You’ll need to spend some time perusing the documentation to use this - every app is different and you’ll need to configure the search to suit your needs.
Spatial data
One of the most commonly used extensions to postgres is called PostGIS. This lets you store geographic data (e.g. points or areas on a map).
You can then write queries to find (e.g.) what’s within 10km of this point, with the closest points first.
Scaling
Most web applications using postgres will have one server dedicated to running postgres, with other servers running the web application.
As the amount of data you’re dealing with increases, the database server can become overloaded.
There are three common approaches to avoiding this:
Throw money at it
The easiest answer is usually “buy more ram/CPU/disk”.
Partitioning via Child Tables
Partitioning lets you use multiple servers, storing part of your data on each of them.
This technique helps you scale a database which is overloaded
due to too many update
, delete
& insert
commands.
For instance, all records where the name
field starts from A through F
will go to one server, G through P to a second, and the remainder to a third.
You can achieve this using a feature called child tables (the documentation has good examples).
Replication
Replication lets you use multiple servers, storing all of your data on each of them.
Only one of the servers is allowed to handle update
, insert
or delete
queries.
This technique helps you scale a database which is overloaded
due to too many select
queries running at once.
It is also good because each server has a full copy of the database, meaning that if the primary database fails, you can quickly switch to one of the replica servers.
Most modern databases, including Postgres, have good support for replication.
Arrays and Hashes and JSON, oh my! (XML too)
Arrays
A column in an SQL table has a type (e.g. string, integer, timestamp). Postgres also lets you can create a column which stores an array of strings, or timestamps, or any other type (even arrays of arrays!).
If you’re using Rails with ActiveRecord, these arrays work like normal Ruby arrays.
Hashes (via HSTORE)
Similarly to arrays, you can store hashes like {'foo' => 'bar', 'k' => 'v'}
This works like a normal Ruby hash through ActiveRecord, except you can
only use strings for the keys and values.
JSON
Postgres has a JSON type which can store any JSON value. ActiveRecord makes this work nicely with Ruby (with caveats; it can’t tell that the JSON has changed when you modify part of a nested structure).

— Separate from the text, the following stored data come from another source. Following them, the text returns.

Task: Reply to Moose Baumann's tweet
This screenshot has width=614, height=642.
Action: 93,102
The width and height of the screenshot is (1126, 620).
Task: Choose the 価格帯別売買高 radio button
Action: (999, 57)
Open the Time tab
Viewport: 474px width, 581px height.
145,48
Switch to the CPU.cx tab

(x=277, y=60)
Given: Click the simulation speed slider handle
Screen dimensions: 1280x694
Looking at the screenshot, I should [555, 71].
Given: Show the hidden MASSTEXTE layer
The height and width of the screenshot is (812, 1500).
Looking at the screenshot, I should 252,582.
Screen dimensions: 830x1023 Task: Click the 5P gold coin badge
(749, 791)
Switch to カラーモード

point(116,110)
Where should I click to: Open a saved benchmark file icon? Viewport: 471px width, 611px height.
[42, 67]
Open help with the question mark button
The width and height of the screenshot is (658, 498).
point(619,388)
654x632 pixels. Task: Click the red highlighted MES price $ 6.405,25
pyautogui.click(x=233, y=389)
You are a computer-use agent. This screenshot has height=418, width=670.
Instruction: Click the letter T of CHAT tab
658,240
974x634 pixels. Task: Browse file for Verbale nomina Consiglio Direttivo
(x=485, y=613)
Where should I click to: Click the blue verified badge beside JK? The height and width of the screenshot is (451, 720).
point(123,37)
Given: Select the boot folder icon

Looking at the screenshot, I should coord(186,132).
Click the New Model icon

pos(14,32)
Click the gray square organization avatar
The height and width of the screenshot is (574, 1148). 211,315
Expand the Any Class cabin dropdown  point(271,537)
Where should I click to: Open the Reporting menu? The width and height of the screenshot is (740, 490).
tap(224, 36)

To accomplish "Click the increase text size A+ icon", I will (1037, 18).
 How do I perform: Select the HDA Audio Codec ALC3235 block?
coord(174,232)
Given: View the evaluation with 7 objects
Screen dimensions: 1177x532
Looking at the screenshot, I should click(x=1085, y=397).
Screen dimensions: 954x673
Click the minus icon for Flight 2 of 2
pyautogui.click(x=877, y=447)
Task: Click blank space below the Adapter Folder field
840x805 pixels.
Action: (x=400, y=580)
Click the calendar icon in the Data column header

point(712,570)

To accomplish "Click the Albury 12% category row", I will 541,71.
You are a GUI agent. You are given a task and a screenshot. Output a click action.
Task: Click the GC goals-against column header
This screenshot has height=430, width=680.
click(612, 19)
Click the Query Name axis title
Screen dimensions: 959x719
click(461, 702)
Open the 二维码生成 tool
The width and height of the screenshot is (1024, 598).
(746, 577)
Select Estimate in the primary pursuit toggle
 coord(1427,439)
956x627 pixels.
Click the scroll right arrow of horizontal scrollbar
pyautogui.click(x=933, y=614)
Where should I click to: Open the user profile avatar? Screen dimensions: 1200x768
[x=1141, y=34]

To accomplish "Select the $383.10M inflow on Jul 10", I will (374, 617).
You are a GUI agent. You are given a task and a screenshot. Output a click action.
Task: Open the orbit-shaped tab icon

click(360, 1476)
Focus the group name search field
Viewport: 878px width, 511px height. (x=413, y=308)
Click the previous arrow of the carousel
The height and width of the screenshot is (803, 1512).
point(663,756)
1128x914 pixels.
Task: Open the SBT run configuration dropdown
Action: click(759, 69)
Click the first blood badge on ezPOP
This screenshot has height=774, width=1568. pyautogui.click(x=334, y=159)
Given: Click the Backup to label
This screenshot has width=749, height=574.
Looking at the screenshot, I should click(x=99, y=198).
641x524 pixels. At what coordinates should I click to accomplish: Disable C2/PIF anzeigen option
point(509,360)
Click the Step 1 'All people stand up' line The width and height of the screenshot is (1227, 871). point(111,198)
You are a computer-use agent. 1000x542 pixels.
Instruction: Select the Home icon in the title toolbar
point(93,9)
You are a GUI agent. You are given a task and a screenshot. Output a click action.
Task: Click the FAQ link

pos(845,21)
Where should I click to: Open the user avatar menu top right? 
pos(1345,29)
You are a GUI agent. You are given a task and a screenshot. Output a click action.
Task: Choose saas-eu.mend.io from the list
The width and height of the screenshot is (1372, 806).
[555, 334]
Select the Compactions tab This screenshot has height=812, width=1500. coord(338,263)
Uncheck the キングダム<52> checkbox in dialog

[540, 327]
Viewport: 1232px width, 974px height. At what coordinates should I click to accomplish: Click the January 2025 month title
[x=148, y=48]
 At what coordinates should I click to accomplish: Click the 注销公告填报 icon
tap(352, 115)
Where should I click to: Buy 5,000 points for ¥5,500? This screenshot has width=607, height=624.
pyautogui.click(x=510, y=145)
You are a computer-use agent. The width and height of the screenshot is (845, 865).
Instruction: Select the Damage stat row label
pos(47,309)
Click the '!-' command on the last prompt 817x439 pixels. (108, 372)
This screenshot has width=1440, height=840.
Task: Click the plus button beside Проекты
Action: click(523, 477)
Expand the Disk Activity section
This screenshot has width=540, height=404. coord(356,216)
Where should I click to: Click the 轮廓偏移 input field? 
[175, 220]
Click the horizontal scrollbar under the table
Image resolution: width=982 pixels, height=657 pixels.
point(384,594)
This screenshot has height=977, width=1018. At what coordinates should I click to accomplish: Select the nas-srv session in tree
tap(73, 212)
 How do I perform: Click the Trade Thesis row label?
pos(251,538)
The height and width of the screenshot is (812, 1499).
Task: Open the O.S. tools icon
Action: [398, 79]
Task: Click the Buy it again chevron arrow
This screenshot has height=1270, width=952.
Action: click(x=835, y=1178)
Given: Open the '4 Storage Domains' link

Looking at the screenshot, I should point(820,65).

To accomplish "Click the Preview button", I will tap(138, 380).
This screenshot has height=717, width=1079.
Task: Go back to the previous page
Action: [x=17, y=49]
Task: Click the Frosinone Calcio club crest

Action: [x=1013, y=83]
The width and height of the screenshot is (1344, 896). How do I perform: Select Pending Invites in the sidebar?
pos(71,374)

You can query your JSON data using postgres built-in functions.
XML
The XML type will stop you from accidentally storing something which is not valid XML. This is better than just using a string field, as you can be sure that the data you have stored is valid XML.
You can query your XML data using XPATH selectors.
Stored procedures
Postgres lets you create stored procedures (functions written in SQL).
You can write these functions in other languages if you have the right extensions installed; for instance, the V8 Postgres extension lets you write stored procedures in Javascript. There is also a Ruby extension.
Writing stored procedures in Javascript is clearly a good idea which will not upset your teammates.
Indexing
Big database tables can be hundreds of gigabytes, and it can take a long time to scan through all that data to find the record you’re looking for.
An index is a much smaller file which can be scanned quickly and tells the database where to find the records which match a query.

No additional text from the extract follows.